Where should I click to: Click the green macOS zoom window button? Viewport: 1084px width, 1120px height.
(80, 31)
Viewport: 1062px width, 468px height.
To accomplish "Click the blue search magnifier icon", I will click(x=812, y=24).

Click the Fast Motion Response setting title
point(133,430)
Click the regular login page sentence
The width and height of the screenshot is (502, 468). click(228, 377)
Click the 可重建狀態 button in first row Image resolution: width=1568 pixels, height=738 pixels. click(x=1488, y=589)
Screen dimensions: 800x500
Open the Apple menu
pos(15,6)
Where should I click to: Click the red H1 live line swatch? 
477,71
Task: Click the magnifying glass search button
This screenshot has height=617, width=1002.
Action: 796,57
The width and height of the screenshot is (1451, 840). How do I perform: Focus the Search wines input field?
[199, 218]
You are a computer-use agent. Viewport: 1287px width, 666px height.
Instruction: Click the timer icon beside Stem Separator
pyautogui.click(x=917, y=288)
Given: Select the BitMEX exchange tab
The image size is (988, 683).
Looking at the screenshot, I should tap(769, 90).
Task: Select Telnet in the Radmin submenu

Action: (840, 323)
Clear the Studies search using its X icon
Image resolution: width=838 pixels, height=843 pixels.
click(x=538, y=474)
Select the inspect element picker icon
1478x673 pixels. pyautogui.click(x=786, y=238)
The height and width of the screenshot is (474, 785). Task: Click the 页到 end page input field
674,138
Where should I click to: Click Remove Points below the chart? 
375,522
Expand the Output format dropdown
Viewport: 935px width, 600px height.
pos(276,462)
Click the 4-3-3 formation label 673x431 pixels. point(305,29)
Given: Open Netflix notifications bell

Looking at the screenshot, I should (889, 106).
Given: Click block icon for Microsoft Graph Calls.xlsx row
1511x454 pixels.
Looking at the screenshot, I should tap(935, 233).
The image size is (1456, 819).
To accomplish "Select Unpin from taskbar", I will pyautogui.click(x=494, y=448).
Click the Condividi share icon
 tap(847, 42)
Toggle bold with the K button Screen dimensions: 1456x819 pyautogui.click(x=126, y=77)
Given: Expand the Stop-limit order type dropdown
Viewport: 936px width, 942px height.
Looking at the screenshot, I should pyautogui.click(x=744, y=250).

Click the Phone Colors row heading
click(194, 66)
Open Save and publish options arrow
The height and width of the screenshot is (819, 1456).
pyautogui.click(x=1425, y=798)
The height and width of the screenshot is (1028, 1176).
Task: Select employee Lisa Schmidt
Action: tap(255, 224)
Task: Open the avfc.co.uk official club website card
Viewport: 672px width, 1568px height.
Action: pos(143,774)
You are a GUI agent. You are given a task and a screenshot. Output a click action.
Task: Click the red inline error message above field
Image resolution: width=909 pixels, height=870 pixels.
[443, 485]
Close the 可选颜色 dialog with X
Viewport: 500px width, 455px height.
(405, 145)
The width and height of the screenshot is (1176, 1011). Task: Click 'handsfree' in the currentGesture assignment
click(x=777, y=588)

+-------+

**WORK TO COMPLETE**
Extract each line of the listing that contains the string "accomplish", copying it verbatim.

**COMPLETE RESPONSE**
To accomplish "Click the blue search magnifier icon", I will click(x=812, y=24).
To accomplish "Select Unpin from taskbar", I will pyautogui.click(x=494, y=448).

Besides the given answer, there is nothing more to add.